I've been fighting with the same problem for some time now and I think that there is actually no real solution if you want to stick to the well-known algorithms. Here is what I found:

Adding to Mark's answer, in The Scaled Unscented Transform, Julier actually points out that (at least without $\beta$)

The predicted mean and covariance are accurate to the second order and $\mathbf{P'}_{yy}$ is guaranteed to be positive semidefinite if all of the untransformed weights are non-negative.

The untransformed weights in Wan and van der Merwe's paper correspond to Julier's original formulation in A New Extension of the Kalman Filter to Nonlinear Systems with $w_0 = \frac{k}{n+k}$ and $ w_i = \frac{1}{2(n+k)}$. The k + n = 3 rule will thus still not result in a guaranteed positive semidefinite covariance estimate if n is larger than 3. Actually, Wan and van der Merwe suggest setting k to 0, which results in an non-negative untransformed $w_0=0$ but still gives a negative transformed $w_0$.

So it seems that following the standard approaches, negative weights for the mean cannot be avoided if n is larger than 3. This is also a result in A Numerical-Integration Perspective on Gaussian Filters Section IV A, where they point out that having negative weights is indeed undesirable and can mess up the stability of the filter.
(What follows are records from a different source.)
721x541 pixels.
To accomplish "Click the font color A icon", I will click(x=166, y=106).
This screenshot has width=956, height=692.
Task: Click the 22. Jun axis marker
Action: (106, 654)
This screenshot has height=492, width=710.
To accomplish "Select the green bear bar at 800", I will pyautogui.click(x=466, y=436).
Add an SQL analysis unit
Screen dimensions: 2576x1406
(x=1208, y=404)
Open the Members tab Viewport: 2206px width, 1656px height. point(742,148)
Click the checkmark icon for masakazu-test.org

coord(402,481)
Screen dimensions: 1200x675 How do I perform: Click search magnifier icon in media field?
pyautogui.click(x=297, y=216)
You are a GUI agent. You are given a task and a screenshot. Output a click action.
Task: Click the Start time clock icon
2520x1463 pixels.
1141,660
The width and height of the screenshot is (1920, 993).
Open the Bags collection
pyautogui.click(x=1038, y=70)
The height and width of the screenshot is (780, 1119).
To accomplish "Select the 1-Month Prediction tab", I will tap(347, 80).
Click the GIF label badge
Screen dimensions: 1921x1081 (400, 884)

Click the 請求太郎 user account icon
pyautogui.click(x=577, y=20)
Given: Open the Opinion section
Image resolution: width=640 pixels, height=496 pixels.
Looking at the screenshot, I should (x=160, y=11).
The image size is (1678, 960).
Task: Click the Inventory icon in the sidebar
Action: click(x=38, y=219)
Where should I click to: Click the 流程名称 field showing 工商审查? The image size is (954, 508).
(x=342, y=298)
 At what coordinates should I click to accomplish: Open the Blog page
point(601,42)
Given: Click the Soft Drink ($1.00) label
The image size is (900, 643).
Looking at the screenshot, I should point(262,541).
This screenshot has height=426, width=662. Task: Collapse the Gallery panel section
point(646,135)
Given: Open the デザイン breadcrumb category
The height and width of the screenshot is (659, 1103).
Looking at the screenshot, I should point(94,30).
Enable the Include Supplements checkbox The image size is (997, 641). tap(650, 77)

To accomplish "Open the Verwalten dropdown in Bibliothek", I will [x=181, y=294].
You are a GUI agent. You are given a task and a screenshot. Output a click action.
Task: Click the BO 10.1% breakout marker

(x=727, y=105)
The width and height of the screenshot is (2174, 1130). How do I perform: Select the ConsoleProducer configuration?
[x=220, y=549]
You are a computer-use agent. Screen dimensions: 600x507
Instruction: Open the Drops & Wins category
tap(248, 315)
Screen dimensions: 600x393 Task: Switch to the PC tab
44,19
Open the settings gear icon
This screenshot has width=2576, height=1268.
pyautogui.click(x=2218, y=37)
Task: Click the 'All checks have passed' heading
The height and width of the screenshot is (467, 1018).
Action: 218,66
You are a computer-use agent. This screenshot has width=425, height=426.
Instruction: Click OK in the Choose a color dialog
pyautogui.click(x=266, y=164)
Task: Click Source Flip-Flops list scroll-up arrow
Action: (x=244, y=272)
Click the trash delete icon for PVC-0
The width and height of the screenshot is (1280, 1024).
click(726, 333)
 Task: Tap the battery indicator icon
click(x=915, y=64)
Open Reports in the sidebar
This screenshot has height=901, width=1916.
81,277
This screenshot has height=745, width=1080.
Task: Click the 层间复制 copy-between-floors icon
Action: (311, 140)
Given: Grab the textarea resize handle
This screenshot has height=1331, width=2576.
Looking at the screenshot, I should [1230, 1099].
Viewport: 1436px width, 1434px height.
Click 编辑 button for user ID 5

So most probably, you are not missing something - the problem is the (scaled) UKF.

My solution so far has been to use the version in A New Extension of the Kalman Filter to Nonlinear Systems with a small, positive k. This however also somewhat suffers from high-dimensional states since the sigma points are placed farther away from the mean the higher n is. (Which I think was the reason for introducing the scaled unscented transform to begin with...)

Finally, if you feel adventurous, you can look into newer approaches for placing the sigma points. For example here the authors tried to learn the parameters $\alpha$,$\beta$ and k and ended up with very different and sometimes unconventional choices for different systems.